Perhaps more likely, given that astrocytic tau fails to propagate in the absence of neuronal tau even when oligodendrocytic tau does (as described above), is that astrocytic tau expression is induced or augmented in vivo by various stressors (such as exposure to exogenous tau seeds in the present paradigm). The observation that experimental tau overexpression in astrocytes induces human-like astrocytic tauopathy in tau-transgenic mice (Forman et al., 2005) indirectly supports this possibility. Interestingly, there is a similar disconnect between the paucity of constitutive α-synuclein expression in oligodendrocytes and the rampant accumulation of the protein in these cells in an aggressive neurodegenerative proteopathy called multiple system atrophy (Peng et al., 2018).

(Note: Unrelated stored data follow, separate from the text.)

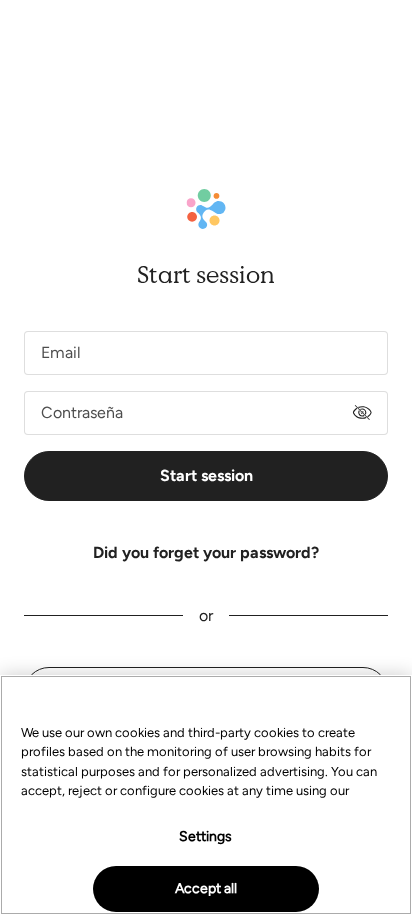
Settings (205, 836)
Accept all (206, 888)
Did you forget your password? (206, 552)
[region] (206, 795)
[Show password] (362, 413)
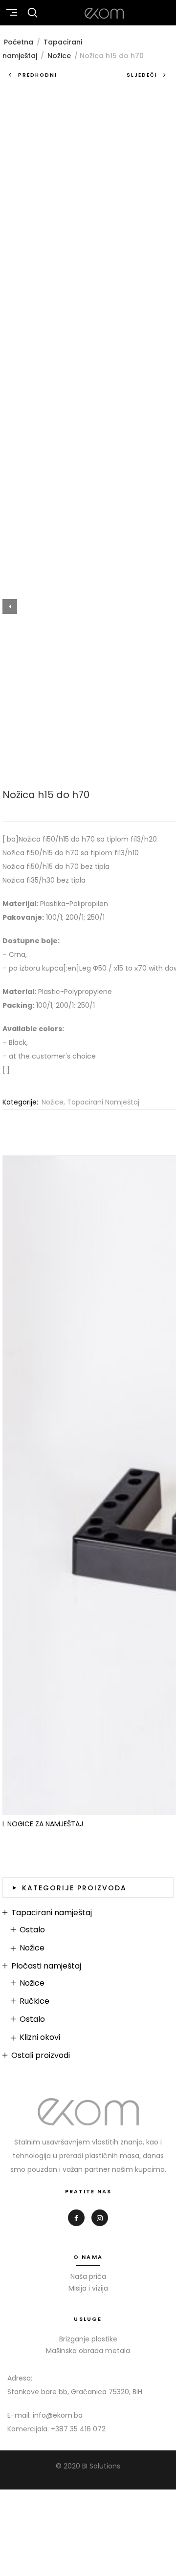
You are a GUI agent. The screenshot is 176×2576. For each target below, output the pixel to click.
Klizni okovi (40, 2037)
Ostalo (32, 1930)
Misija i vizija (88, 2288)
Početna (18, 42)
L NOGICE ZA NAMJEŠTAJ (42, 1824)
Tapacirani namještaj (103, 1102)
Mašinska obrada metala (88, 2351)
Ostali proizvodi (40, 2055)
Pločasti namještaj (46, 1966)
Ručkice (34, 2001)
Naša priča (88, 2276)
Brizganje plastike (88, 2339)
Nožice (59, 56)
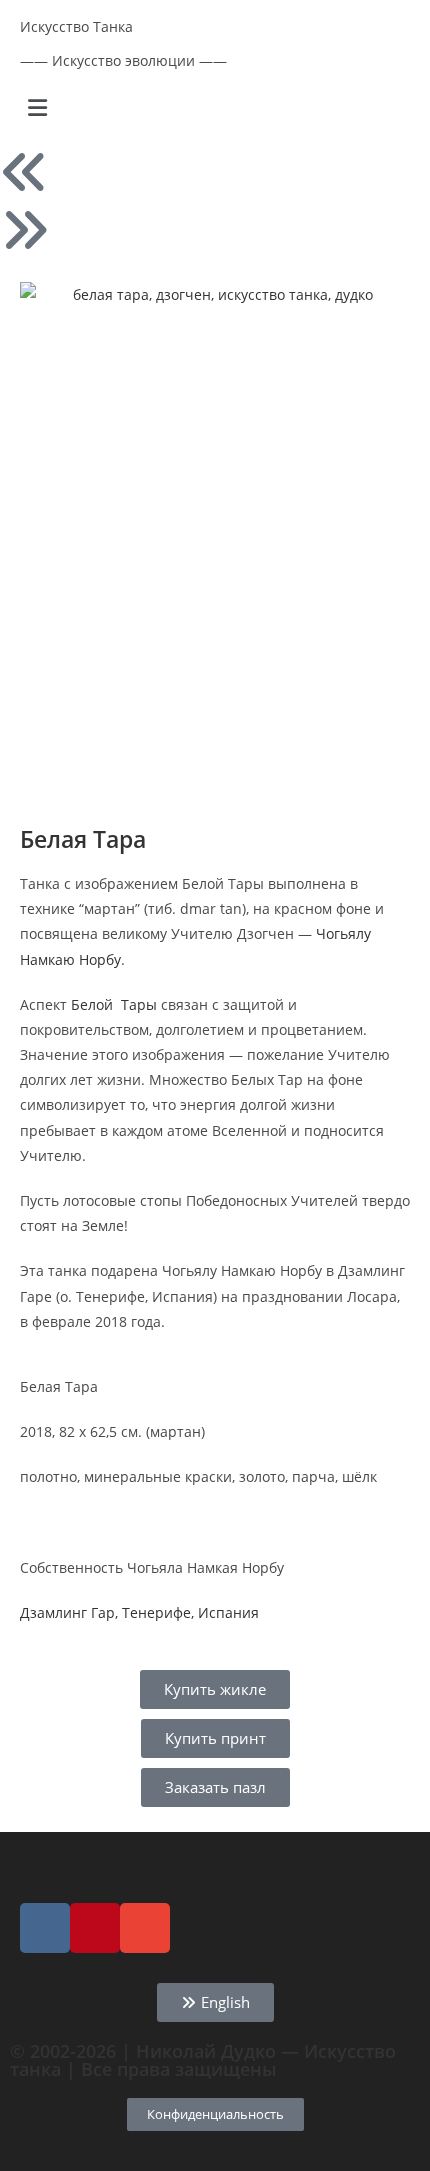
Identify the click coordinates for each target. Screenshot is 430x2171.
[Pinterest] (95, 1928)
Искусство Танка (76, 26)
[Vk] (45, 1928)
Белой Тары (114, 1004)
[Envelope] (145, 1928)
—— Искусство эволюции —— (123, 60)
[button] (215, 107)
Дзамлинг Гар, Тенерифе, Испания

A central question remains: how does the same protein assume different molecular states in different cells to cause different diseases? The clinicopathologic and molecular diversity of tauopathies (Spillantini and Goedert, 2013) presents a salient challenge for the development of therapies. Tau in humans has six different isoforms, and tauopathies often are classified based on the predominant presence of three or four microtubule-binding domains in the proteins (3R tau and 4R tau). The tauopathy of PSP and CBD consists mainly of 4R tau, whereas in Pick’s disease, the protein that accumulates is predominantly 3R tau. In Alzheimer’s disease—in which tauopathy accompanies the buildup of misfolded Aβ protein in plaques—both tau isoforms are present in neurons (Spillantini and Goedert, 2013), but tau in astrocytes is mainly the 4R type (Okamoto, 2019). There also is evidence for a role of microglia in the evolution of tauopathy (Kahlson and Colodner, 2016), but the involvement of these resident immune cells needs clarification.

In the analysis of neurodegenerative proteopathies, we neuropathologists understandably tend to focus on the clumps of protein that are obvious under the microscope, but very small, cryptic assemblies known as oligomers may contribute importantly to the dysfunction and demise of cells in the tauopathies (Shafiei et al., 2017). In addition, an exploration of possible atypical roles of tau in cell function, i.e., those other than microtubule stabilization, could help to inform the involvement of the protein in glial tauopathies. As Narasimhan et al. (2019) point out, the most informative animal models should include glial tauopathy, as glia could facilitate disease by mechanisms other than those that prevail in neurons. Finally, advancing age is a risk factor for neurodegenerative proteopathies, and it might be instructive to determine whether senescence differentially influences the susceptibility of diverse cell types to tauopathy.